Can anyone explain/point me to a good deriviation of this formula? Also why don't we take the divergent in the same coordinate system as the vector function?
This formula comes from the chain rule, essentially. Suppose $F(r,\theta,\phi) = (F_r,F_\theta,F_\phi)$ is a vector field given in spherical coordinates (I assume this is what you mean by the notations $F_r,F_\theta,F_\phi$).

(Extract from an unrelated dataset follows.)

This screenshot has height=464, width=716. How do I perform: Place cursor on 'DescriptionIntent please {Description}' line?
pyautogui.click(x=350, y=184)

Vector fields are properly understood as differential operators. When applied to a function $g$, it means the directional derivative: $$ F \cdot g = F_r \frac{\partial g}{\partial r} + F_\theta \frac{\partial g}{\partial \theta} + F_\phi \frac{\partial g}{\partial \phi} \tag{1} $$
If we want to change to Cartesian coordinates and write $F = (F_x,F_y,F_z)$, then this would mean that for any function $g$, $$ F \cdot g = F_x \frac{\partial g}{\partial x} + F_y \frac{\partial g}{\partial y} + F_z \frac{\partial g}{\partial z} \tag{2} $$ You can use the chain rule to relate the two expressions. For instance, $$ \frac{\partial g}{\partial r} = \frac{\partial g}{\partial x} \frac{\partial x}{\partial r} + \frac{\partial g}{\partial y} \frac{\partial y}{\partial r} + \frac{\partial g}{\partial z} \frac{\partial z}{\partial r} $$
Do the same thing for $\frac{\partial g}{\partial \theta}$ and $\frac{\partial g}{\partial \phi}$ and plug into equation (1), regroup the terms, and compare with equation (2), and you'll see:
$$ F_x = F_r \frac{\partial x}{\partial r} + F_\theta \frac{\partial x}{\partial \theta} + F_\phi \frac{\partial x}{\partial \phi}, $$ and similarly for $F_y$ and $F_z$. Using the well-known formulas: $$ \begin {align*} x &= r \sin(\theta) \cos(\phi) \\ y &= r \sin(\theta) \sin(\phi) \\ z &= r \cos(\theta) \end {align*} $$ and taking the partial derivatives, you'll see that
$$ F_x = F_r \sin(\theta) \cos(\phi) + F_\theta r \cos(\theta) \cos(\phi) - F_\phi r \sin(\theta) \sin(\phi) $$ and similarly for $F_y$ and $F_z$. So you have to compute the divergence as: $$ \nabla \cdot F = \frac{\partial F_x}{\partial x} + \frac{\partial F_y}{\partial y} + \frac{\partial F_z}{\partial z} $$
We've just computed $F_x, F_y, F_z$ in terms of $F_r,F_\theta,F_\phi$. Finally, you should use the chain rule again to evaluate $\frac{\partial F_x}{\partial x}$, etc, in terms of partial derivatives with respect to $r,\theta,\phi$. And you should get the expression you asked about in your post.